Shared Blocklists and Moderation

  • A major focus is Bluesky’s shared blocklists: some see them as tools to avoid harassment (especially for women), others as mechanisms for enforcing ideological conformity and “groupthink.”
  • Critics argue that being added to a shared blocklist can mean thousands block thousands more “because one person got offended,” often without direct interaction or evidence.
  • Defenders respond that many different lists exist and adoption isn’t necessarily “blind”; they see it as an alternative to opaque, centralized platform moderation.
  • Historical precedents (e.g., LiveJournal) are mentioned, with mixed implications for long-term relevance.

Echo Chambers, Communities, and “Nontoxicity”

  • Several commenters equate echo chambers with normal human social behavior (“having friends”), arguing that pre‑web life was mostly like that.
  • Others say echo chambers normalize toxicity by constantly reinforcing one side’s view as “normal” and righteous.
  • There’s tension between “non‑toxic” as “filtered, like‑minded community” vs. “non‑toxic” as “place where disagreement is possible without abuse.”
  • Some argue truly non‑toxic social media is impossible; at best you keep politics out or keep the audience small. Others counter that you can’t really ban politics without being political about what counts as “political.”

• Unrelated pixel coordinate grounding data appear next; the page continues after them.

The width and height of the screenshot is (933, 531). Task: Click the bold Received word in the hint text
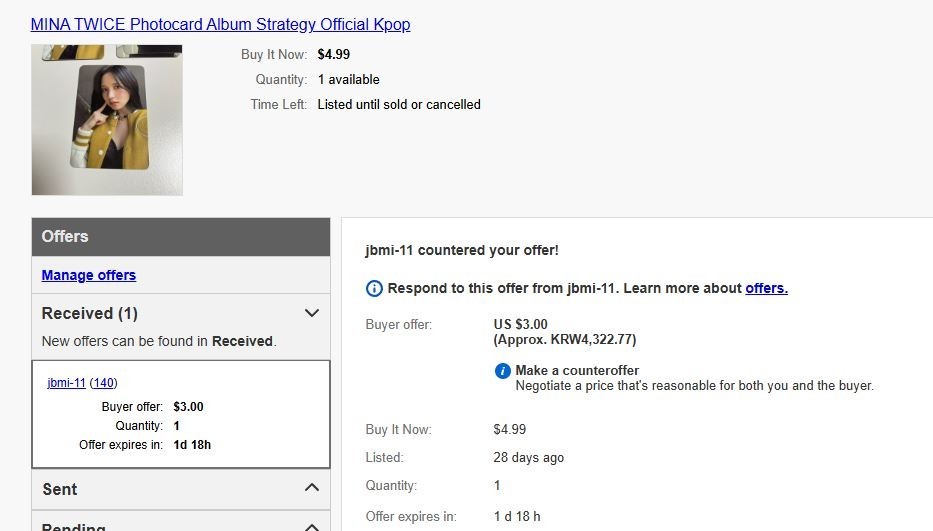[x=242, y=341]
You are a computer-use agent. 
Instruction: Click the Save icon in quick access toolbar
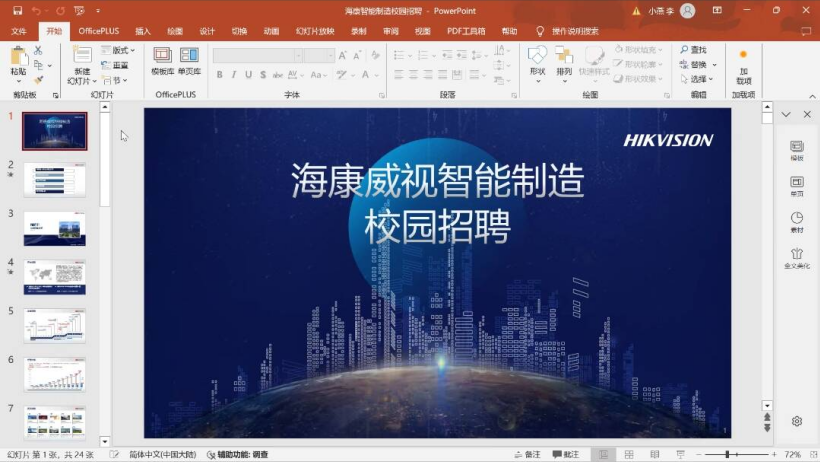(x=17, y=10)
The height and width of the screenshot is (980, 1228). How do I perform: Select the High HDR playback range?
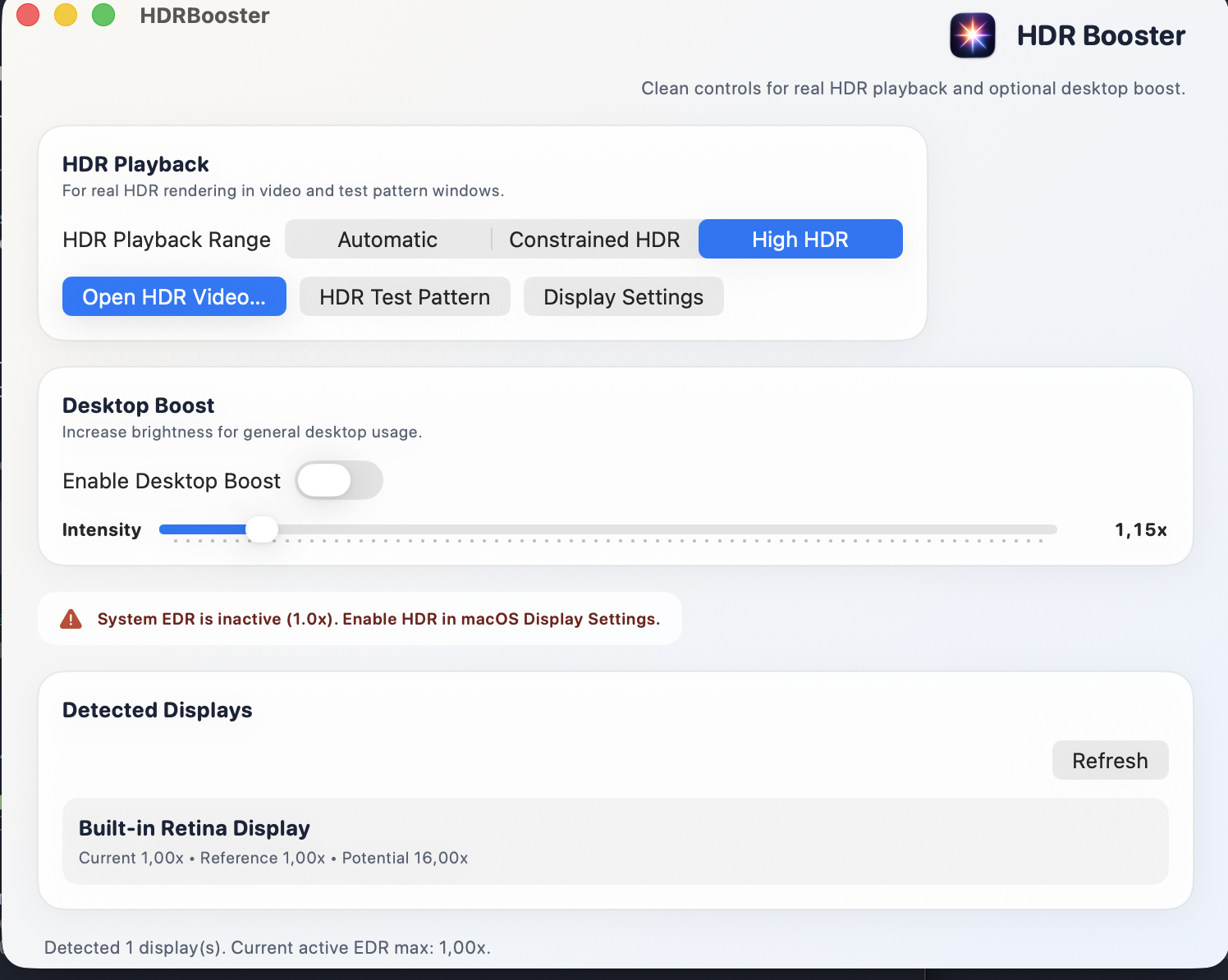click(x=800, y=239)
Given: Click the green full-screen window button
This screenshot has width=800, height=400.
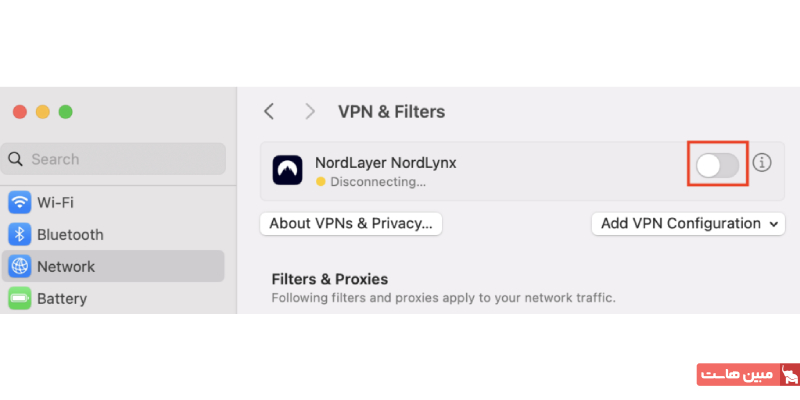Looking at the screenshot, I should click(65, 111).
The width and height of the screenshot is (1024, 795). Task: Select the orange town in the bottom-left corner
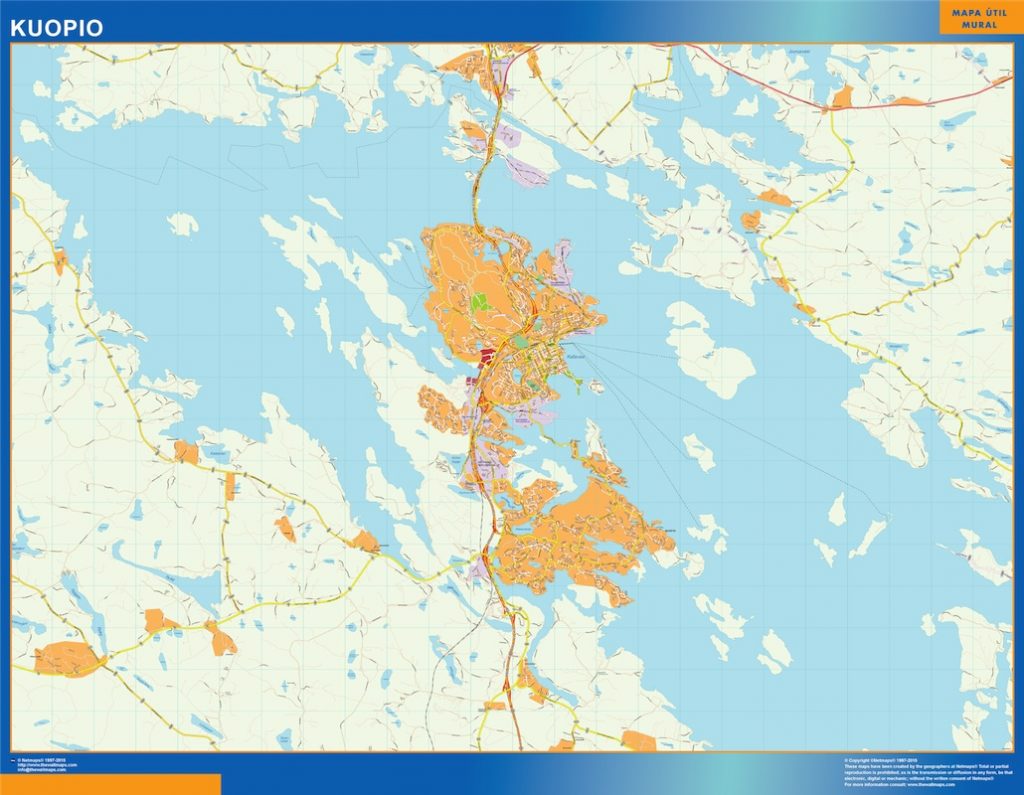pyautogui.click(x=67, y=659)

Algorithms, AI, and Product Design

  • Engagement‑maximizing recommendation algorithms (especially on X/Twitter) are widely blamed for toxicity; they reward outrage and pile‑ons.
  • Bluesky is praised for multiple feeds, including chronological ones, and allowing user‑built algorithms and filters (e.g., hide violence, US politics, Twitter screenshots).
  • Some want AI that nudges users away from posting inflammatory content or lets others filter it; others note platforms have monetary incentives to keep “blowhards” for engagement.

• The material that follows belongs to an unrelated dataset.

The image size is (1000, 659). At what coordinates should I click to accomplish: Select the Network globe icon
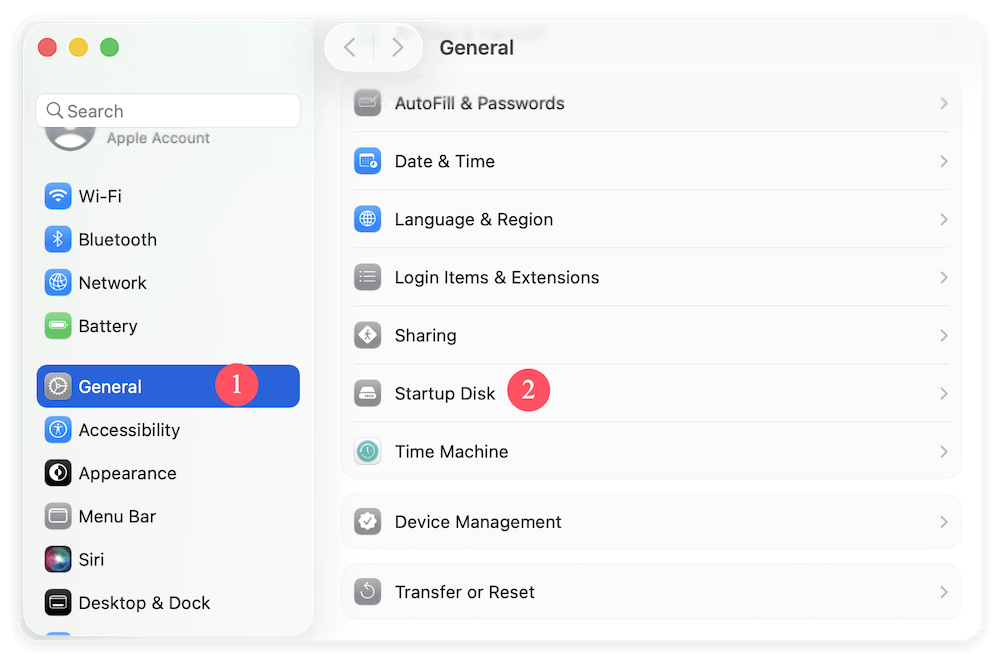(x=58, y=283)
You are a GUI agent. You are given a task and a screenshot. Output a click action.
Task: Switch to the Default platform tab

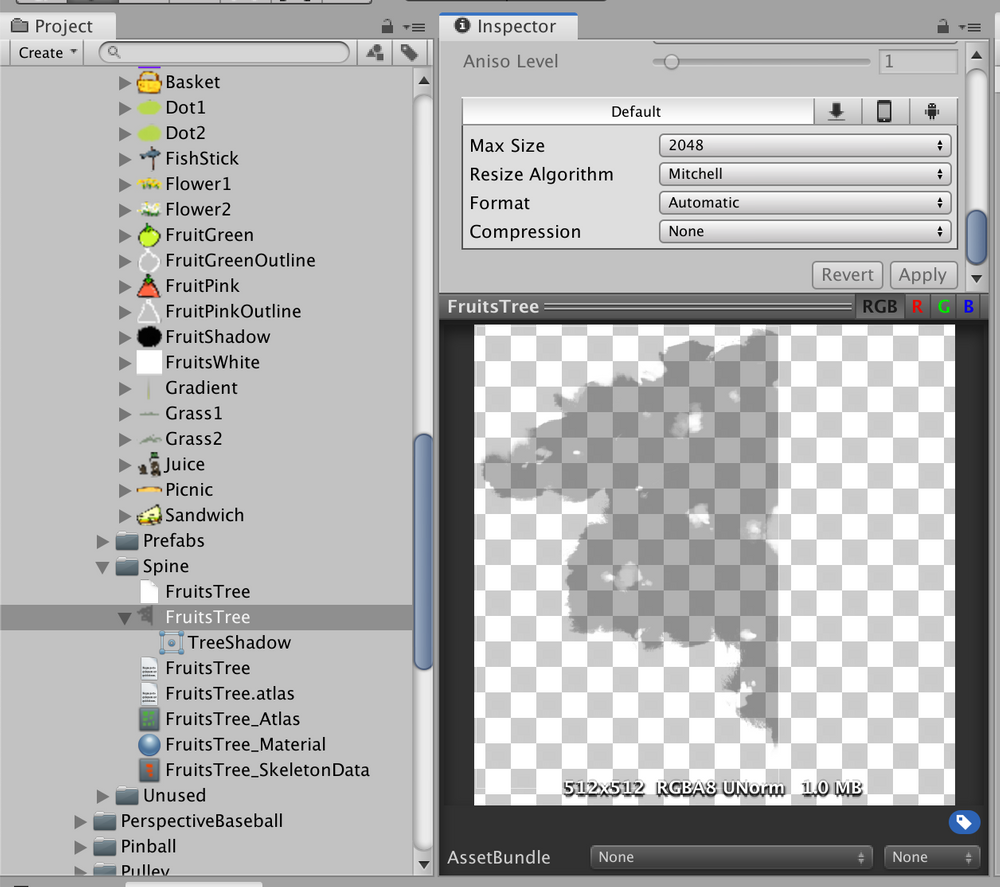pyautogui.click(x=637, y=111)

Political Tilt and Comparative Toxicity

  • Many describe Bluesky as a left‑leaning mirror of X’s right‑leaning environment: both are seen as echo chambers that mainly dunk on “the other side.”
  • Experiences diverge: some report mass‑blocking, death threats, and aggressive policing of non‑progressive views; others see Bluesky as far less abusive than X, with effective blocking and better hobby communities.
  • Several users say they mostly avoid toxicity on any platform by carefully curating follows, muting keywords, and focusing on niche interests.

Scale, Human Nature, and Alternatives

  • A recurring claim is that toxicity stems more from human nature and culture wars than from any specific platform.
  • Small, topic‑focused communities (HN, niche subreddits, Mastodon/Lemmy instances, private Discords) are held up as the most reliably “non‑toxic,” largely because they are both small and somewhat echo‑chambered.